Whether we like it or not, society changes and, with it, family life. Statistics suggest that there is more divorce now than in the past. If the present trend continues, it is likely that one in five children will have divorced parents. One in seven families is a single-parent family, and 1.5 million children are living in a family that is headed by one parent. Nine out of 10 single parents are women. Over half of them are dependent on social security. Many of the remainder are trapped in low-paid jobs.

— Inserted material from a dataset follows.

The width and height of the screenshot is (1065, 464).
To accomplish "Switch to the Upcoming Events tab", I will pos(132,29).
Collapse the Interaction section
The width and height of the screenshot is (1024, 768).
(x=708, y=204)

I am not making a judgment on divorce or single-parent families. My point is that many families need more material help today--and immediately. For many, there has been an unimagined increase in material wealth in the past era, but the plain fact is that that wealth has not been distributed equally. During the last decade, many families have suffered a slow decline into poverty. As the rich have got richer, literally millions of families are living on the margins of life--on low incomes or social security benefits. The Child Poverty Action Group estimates that 6.5 million people in families with children live in or near poverty. Furthermore, it was reported to the Select Committee on Social Services in July 1988 that Government figures underestimate the number of households with below average incomes.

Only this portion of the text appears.